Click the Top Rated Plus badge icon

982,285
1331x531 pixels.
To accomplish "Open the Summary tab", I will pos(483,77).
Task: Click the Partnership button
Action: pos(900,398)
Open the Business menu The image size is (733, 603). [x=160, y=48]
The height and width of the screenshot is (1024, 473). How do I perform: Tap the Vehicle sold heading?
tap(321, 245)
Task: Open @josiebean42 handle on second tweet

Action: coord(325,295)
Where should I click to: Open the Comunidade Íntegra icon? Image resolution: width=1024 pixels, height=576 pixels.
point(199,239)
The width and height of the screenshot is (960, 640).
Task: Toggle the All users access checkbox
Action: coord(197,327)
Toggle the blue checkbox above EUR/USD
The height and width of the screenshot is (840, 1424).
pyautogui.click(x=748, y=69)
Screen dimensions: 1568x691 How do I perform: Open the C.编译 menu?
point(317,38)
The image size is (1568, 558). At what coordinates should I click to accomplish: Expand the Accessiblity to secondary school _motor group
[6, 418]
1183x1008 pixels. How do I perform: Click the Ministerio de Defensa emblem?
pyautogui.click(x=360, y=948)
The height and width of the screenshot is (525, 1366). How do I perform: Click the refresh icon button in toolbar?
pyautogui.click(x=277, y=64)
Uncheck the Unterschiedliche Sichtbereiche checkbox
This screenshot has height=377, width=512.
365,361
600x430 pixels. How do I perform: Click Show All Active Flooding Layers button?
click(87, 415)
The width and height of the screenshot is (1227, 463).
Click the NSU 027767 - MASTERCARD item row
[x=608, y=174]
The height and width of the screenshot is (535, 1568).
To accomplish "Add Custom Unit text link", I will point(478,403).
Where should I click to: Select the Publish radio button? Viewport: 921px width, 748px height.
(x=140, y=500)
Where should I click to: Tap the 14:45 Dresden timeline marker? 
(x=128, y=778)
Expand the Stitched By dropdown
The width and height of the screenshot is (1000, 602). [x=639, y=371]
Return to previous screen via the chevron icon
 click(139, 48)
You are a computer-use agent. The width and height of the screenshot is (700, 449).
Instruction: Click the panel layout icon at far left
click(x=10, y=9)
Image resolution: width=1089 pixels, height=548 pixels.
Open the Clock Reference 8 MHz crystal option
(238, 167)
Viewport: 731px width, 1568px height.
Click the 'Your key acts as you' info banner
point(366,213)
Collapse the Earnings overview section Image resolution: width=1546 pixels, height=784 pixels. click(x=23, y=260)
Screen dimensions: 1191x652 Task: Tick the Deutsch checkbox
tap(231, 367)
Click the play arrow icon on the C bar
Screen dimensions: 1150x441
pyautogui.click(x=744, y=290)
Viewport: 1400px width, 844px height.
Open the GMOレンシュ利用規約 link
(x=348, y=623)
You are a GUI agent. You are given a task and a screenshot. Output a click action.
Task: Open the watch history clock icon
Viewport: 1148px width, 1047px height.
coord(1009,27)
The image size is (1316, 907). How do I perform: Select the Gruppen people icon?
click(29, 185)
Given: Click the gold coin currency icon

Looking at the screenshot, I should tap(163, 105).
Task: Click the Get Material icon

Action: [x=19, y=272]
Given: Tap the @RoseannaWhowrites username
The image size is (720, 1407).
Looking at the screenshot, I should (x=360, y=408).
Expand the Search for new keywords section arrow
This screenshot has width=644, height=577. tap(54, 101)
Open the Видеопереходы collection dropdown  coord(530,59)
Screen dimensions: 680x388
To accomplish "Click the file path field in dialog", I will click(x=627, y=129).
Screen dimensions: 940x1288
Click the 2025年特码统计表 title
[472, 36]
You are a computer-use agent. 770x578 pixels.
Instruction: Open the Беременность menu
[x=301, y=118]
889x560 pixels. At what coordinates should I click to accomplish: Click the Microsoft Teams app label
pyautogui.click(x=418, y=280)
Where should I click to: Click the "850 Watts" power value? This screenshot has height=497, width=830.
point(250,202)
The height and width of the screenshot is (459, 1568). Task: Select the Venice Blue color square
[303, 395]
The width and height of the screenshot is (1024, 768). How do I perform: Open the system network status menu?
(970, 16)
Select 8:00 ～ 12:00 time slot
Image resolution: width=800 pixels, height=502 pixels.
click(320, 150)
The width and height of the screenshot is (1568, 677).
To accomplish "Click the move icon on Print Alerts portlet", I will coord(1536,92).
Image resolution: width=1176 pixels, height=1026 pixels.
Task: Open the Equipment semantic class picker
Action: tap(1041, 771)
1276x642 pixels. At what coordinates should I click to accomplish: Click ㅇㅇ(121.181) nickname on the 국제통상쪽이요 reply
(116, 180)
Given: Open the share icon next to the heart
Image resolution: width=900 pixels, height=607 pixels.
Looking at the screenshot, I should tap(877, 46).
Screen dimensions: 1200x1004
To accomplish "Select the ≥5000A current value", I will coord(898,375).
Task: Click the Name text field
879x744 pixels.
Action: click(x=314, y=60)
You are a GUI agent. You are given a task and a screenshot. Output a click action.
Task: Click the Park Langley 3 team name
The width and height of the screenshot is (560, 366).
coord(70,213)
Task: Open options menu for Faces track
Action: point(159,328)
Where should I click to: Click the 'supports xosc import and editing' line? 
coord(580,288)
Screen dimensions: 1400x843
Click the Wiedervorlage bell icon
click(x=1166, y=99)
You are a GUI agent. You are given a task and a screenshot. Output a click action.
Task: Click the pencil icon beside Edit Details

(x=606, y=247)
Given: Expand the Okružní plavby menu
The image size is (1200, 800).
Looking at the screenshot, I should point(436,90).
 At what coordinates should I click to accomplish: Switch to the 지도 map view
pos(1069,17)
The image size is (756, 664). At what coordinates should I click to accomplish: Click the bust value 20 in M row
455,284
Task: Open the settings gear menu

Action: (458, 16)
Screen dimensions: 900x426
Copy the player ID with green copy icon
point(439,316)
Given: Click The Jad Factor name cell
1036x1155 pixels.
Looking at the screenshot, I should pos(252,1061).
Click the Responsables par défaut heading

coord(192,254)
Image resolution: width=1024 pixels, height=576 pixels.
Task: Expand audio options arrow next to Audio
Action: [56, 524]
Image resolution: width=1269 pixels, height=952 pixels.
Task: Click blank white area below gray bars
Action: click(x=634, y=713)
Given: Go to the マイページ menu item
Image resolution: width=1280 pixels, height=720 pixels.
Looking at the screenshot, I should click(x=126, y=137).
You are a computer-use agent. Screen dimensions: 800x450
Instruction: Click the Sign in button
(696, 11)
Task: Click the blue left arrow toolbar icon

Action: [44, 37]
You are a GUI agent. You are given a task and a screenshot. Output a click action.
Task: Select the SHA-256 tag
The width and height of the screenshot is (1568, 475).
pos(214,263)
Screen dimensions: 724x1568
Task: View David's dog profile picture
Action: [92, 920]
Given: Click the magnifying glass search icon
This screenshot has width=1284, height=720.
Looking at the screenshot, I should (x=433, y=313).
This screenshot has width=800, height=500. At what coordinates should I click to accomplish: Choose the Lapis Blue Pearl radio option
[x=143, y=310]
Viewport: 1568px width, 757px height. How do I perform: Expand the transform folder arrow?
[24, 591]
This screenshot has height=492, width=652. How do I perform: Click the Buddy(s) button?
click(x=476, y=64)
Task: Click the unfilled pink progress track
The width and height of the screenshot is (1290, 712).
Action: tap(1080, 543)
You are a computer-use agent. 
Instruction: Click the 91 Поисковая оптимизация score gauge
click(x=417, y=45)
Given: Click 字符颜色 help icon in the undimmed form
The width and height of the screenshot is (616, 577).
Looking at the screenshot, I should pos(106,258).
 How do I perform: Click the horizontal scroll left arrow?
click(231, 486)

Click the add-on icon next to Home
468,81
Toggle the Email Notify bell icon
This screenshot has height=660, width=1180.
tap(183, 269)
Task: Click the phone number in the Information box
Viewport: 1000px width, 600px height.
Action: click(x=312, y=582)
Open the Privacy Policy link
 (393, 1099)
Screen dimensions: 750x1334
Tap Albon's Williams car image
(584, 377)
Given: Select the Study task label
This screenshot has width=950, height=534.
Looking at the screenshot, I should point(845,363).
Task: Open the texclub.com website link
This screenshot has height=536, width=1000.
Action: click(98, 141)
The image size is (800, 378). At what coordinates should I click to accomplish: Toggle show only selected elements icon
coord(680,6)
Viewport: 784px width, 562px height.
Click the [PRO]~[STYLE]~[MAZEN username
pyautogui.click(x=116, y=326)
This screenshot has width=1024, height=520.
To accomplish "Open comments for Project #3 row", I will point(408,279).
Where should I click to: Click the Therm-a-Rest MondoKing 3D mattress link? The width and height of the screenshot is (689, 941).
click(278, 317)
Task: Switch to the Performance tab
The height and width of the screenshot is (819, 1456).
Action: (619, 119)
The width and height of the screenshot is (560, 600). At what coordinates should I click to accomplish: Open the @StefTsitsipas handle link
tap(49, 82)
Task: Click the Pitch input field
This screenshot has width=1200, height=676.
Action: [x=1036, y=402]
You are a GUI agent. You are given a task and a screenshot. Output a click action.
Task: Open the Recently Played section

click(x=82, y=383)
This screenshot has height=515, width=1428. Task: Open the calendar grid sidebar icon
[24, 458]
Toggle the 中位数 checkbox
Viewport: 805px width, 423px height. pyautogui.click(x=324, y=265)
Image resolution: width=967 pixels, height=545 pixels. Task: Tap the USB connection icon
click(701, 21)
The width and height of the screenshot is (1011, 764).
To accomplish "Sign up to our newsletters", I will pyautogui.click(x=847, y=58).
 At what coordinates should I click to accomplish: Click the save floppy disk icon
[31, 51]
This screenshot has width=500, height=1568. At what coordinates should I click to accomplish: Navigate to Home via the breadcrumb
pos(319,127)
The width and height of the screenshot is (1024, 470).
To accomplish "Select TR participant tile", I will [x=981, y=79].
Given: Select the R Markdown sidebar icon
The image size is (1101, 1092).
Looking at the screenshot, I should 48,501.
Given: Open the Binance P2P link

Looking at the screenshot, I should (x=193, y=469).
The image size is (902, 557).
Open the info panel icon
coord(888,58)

+---+

Output exactly the lines of the material above from the one containing "The width and height of the screenshot is (560, 366)." up to and including the one containing "Given: Expand the Okružní plavby menu".

# FINISHED EXERCISE:
The width and height of the screenshot is (560, 366).
coord(70,213)
Task: Open options menu for Faces track
Action: point(159,328)
Where should I click to: Click the 'supports xosc import and editing' line? 
coord(580,288)
Screen dimensions: 1400x843
Click the Wiedervorlage bell icon
click(x=1166, y=99)
You are a GUI agent. You are given a task and a screenshot. Output a click action.
Task: Click the pencil icon beside Edit Details

(x=606, y=247)
Given: Expand the Okružní plavby menu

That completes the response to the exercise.